Global Market Snapshot - May 2018
Key Market/Economic Observations
U.S./China Trade - Where Are We Today?
Continued trade tensions drove elevated levels of market volatility throughout the month, as the U.S./China tariff exchange continued to unfold. Although we believe the trade overhang will slowly dissipate as we move through the year, any further escalations (real or implied) will continue to weigh on markets over the near term.
How the Markets Performed
Oil Rises and Treasury Yields Push Higher; Flatter Yield Curve Debate
We are watching the yield curve, but it serves as only one input into our business cycle analysis. It is true that the curve has inverted before six of the last seven recessionary bear markets, but the lead time is often unpredictable. For example, the lead‑up was 21 months before the peak in 2007, but only 2 months in 1980. Currently, in combination with other economic signals, the yield curve is not yet a major concern.

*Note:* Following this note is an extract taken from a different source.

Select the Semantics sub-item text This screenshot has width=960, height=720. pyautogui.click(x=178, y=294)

Slowing Momentum, but Outlook Remains Positive; Brexit Still a Bit of a Sticky Wicket
Possibly due in part to the cooling economic data, European markets are struggling compared to their U.S. counterparts. During the first quarter, the S&P 500® lost only a little more than 1% while the STOXX® Euro 600 lost almost 5%. But markets advanced in April (the STOXX Euro 600 was up nearly 3% through the first three weeks of April) on comparatively strong earnings.

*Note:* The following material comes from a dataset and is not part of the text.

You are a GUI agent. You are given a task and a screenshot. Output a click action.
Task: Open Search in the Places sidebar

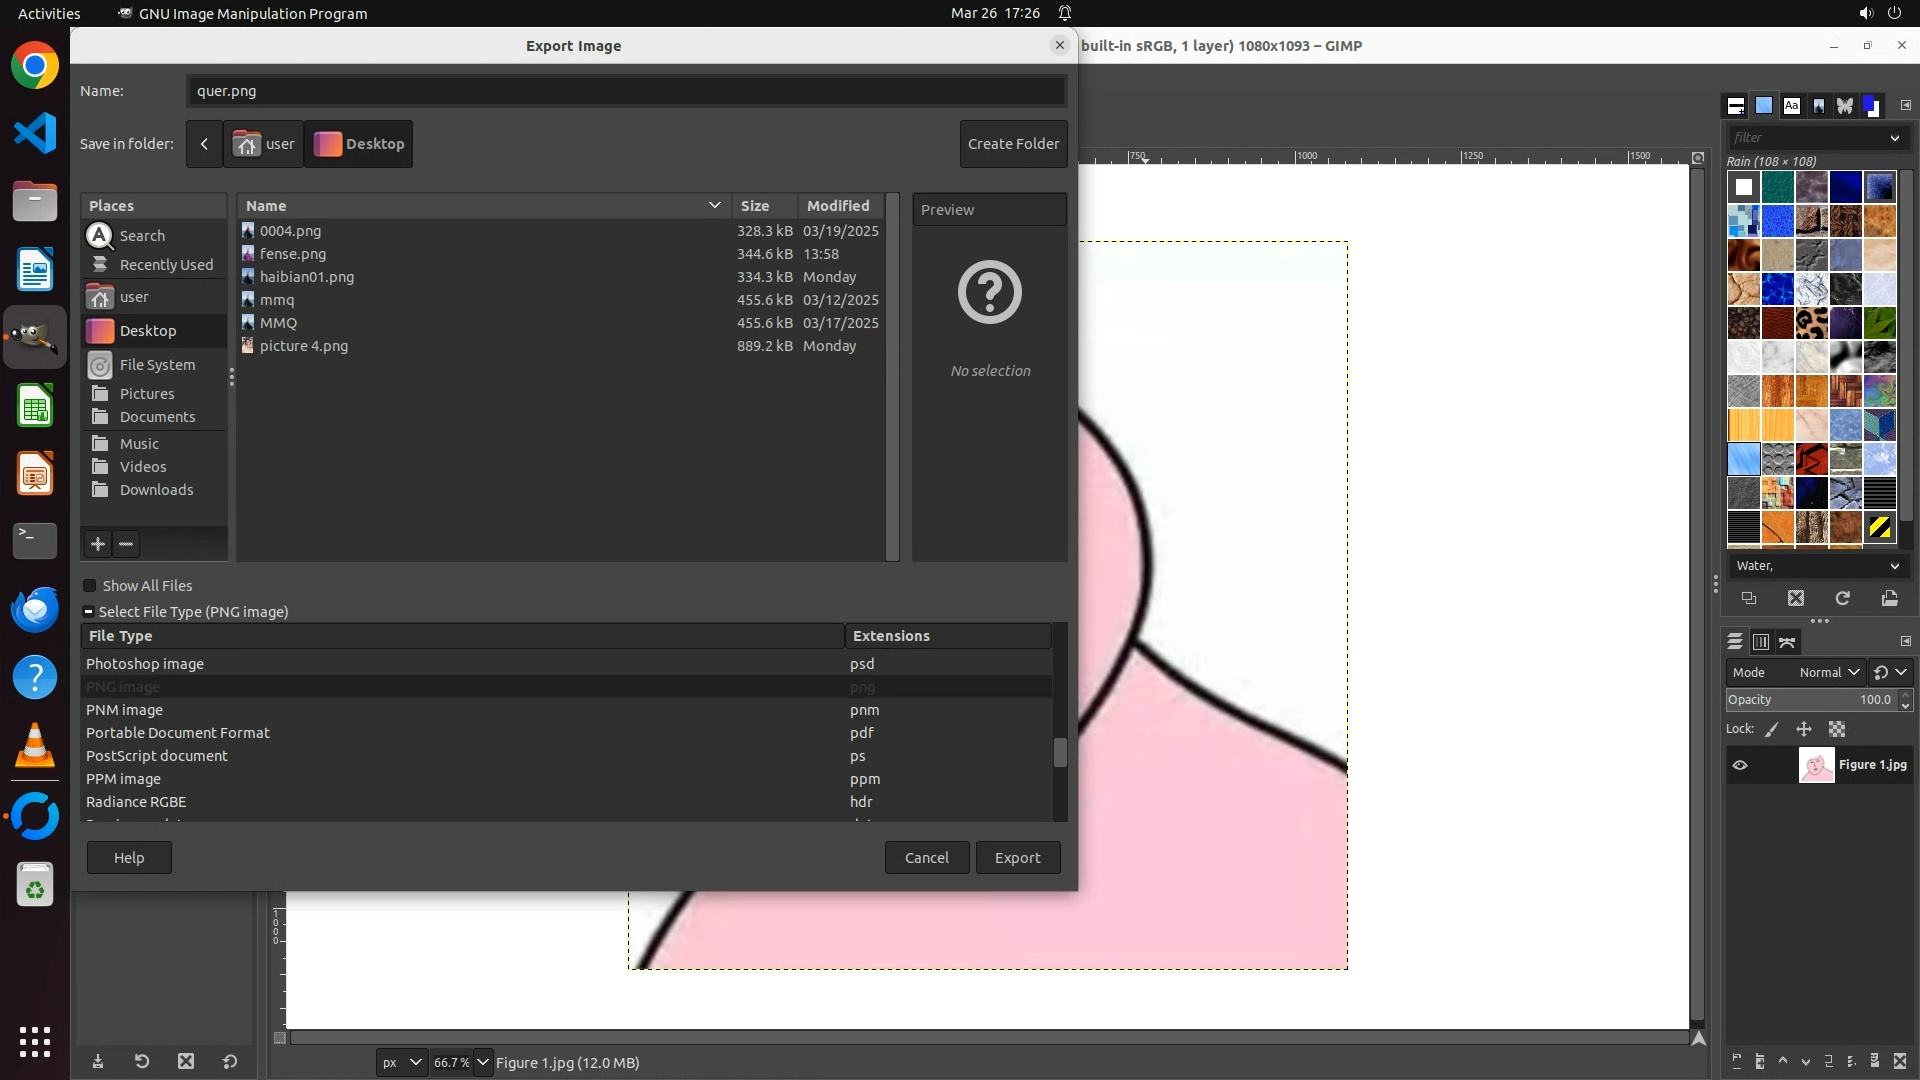click(x=142, y=236)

Bank of Japan Remains on Hold, for Now
We currently maintain currency hedges within some of our allocations to Japan and Europe. A combination of market positioning, such as record net-long euro futures positioning, rising U.S. interest rates, and diverging economic performances (such as data surprising indexes), seems to have encouraged the dollar’s recent advance, helping our hedged positions. Further supporting the dollar, the U.S. interest rate premium over Germany has never been higher, and the interest rate premium over Japanese government bonds may be enough to begin enticing Japanese asset managers to boost their unhedged U.S. bond allocations.
Emerging Market Stocks Under Pressure
In the near term, we would watch the underlying strength of the dollar. Since hitting its year-to-date low in mid-February, the U.S. Dollar Index is up about 3.4%. Emerging market (EM) countries running current account deficits, and any devaluation of their own currencies against the dollar, may increase their global borrowing costs and weigh down their economies. We have seen broad EM markets trade with moves in the dollar over the past few years, and may be seeing it again.
Crude at Its Highest Since 2014 on Tighter Supply Outlook
After a quarter-long consolidation, West Texas Intermediate crude oil prices broke above a key technical level of $66 per barrel in early April, the highest level since 2014, offering an indication the current uptrend remains intact.